### Exercise goal
Each entry that follows should be set down precisely, with its pictures removed.

□ □ □ □ □ □ □

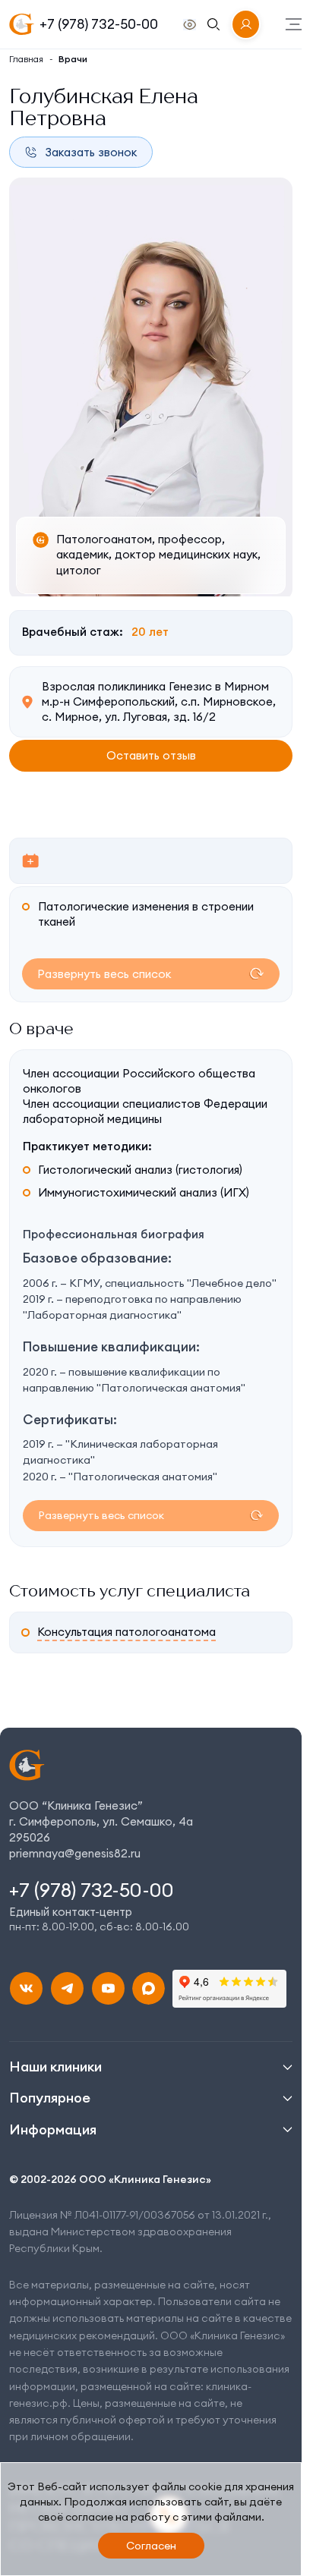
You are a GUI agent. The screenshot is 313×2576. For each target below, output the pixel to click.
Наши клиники (55, 2066)
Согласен (151, 2545)
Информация (52, 2129)
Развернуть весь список (104, 974)
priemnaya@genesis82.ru (75, 1853)
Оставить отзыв (151, 758)
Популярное (49, 2097)
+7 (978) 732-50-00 (99, 24)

□ □ □ □ □ □ □

### Response
You are a GUI agent. The screenshot is 313×2576. For each target below, output the pixel to click.
Наши клиники (55, 2066)
Согласен (151, 2545)
Информация (52, 2129)
Развернуть весь список (104, 974)
priemnaya@genesis82.ru (75, 1853)
Оставить отзыв (151, 758)
Популярное (49, 2097)
+7 (978) 732-50-00 (99, 24)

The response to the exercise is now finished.